START Record set

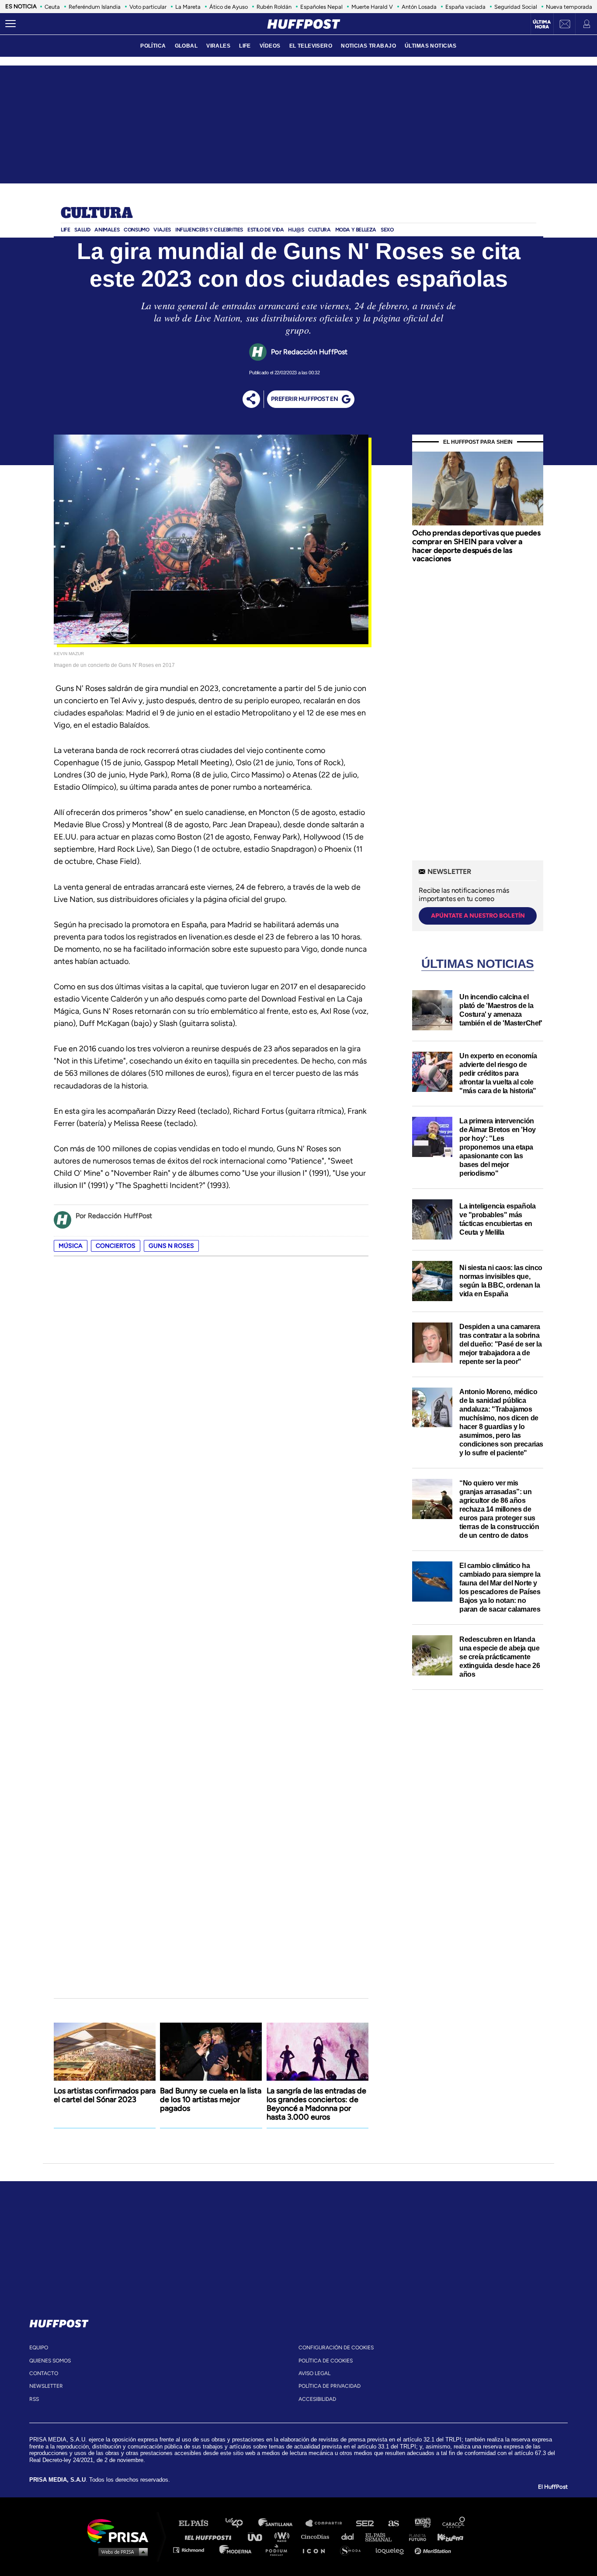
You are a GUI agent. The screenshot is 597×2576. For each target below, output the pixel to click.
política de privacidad (329, 2386)
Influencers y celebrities (209, 230)
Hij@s (296, 230)
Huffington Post (210, 2536)
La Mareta (188, 6)
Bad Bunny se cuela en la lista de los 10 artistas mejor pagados (210, 2099)
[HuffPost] (59, 2322)
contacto (43, 2373)
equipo (38, 2348)
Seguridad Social (515, 6)
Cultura (96, 213)
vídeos (270, 46)
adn (422, 2523)
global (186, 46)
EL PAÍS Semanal (382, 2536)
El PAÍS (199, 2523)
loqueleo (392, 2549)
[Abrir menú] (10, 24)
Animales (106, 230)
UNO (258, 2536)
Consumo (136, 230)
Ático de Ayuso (228, 6)
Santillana (281, 2523)
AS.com (393, 2523)
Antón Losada (419, 6)
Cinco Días (317, 2536)
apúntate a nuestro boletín (478, 915)
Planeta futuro (415, 2536)
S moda (353, 2549)
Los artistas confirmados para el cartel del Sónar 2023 (105, 2095)
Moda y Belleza (355, 230)
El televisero (311, 46)
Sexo (387, 230)
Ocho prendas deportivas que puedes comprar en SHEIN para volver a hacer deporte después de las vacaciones (476, 545)
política (153, 46)
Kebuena (446, 2536)
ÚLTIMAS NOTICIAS (431, 46)
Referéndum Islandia (95, 6)
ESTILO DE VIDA (265, 230)
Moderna (236, 2549)
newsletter (46, 2386)
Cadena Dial (350, 2536)
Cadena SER (365, 2523)
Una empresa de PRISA (121, 2530)
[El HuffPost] (303, 24)
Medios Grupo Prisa (121, 2551)
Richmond (193, 2549)
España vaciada (465, 6)
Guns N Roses (171, 1246)
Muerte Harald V (372, 6)
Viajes (162, 230)
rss (34, 2399)
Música (71, 1246)
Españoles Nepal (321, 6)
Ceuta (52, 6)
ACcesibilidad (317, 2399)
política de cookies (325, 2361)
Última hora (542, 24)
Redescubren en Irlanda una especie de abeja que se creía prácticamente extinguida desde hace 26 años (499, 1657)
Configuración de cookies (336, 2348)
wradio (284, 2536)
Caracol (454, 2523)
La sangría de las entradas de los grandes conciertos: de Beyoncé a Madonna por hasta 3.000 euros (316, 2104)
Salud (82, 230)
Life (65, 230)
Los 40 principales (240, 2523)
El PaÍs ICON (316, 2549)
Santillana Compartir (328, 2523)
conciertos (115, 1246)
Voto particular (148, 6)
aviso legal (314, 2373)
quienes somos (50, 2361)
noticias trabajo (368, 46)
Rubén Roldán (274, 6)
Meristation (434, 2549)
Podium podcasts (279, 2549)
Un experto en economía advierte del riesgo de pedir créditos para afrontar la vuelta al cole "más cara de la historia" (498, 1073)
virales (218, 46)
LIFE (245, 46)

END Record set

Assignment ::
Restate, line by line and word for word, everything from the top of the material through the line that contains "Cinco Días (317, 2536)". Leave pictures out.

Completed task ::
You are a GUI agent. The screenshot is 597×2576. For each target below, output the pixel to click.
política de privacidad (329, 2386)
Influencers y celebrities (209, 230)
Hij@s (296, 230)
Huffington Post (210, 2536)
La Mareta (188, 6)
Bad Bunny se cuela en la lista de los 10 artistas mejor pagados (210, 2099)
[HuffPost] (59, 2322)
contacto (43, 2373)
equipo (38, 2348)
Seguridad Social (515, 6)
Cultura (96, 213)
vídeos (270, 46)
adn (422, 2523)
global (186, 46)
EL PAÍS Semanal (382, 2536)
El PAÍS (199, 2523)
loqueleo (392, 2549)
[Abrir menú] (10, 24)
Animales (106, 230)
UNO (258, 2536)
Consumo (136, 230)
Ático de Ayuso (228, 6)
Santillana (281, 2523)
AS.com (393, 2523)
Antón Losada (419, 6)
Cinco Días (317, 2536)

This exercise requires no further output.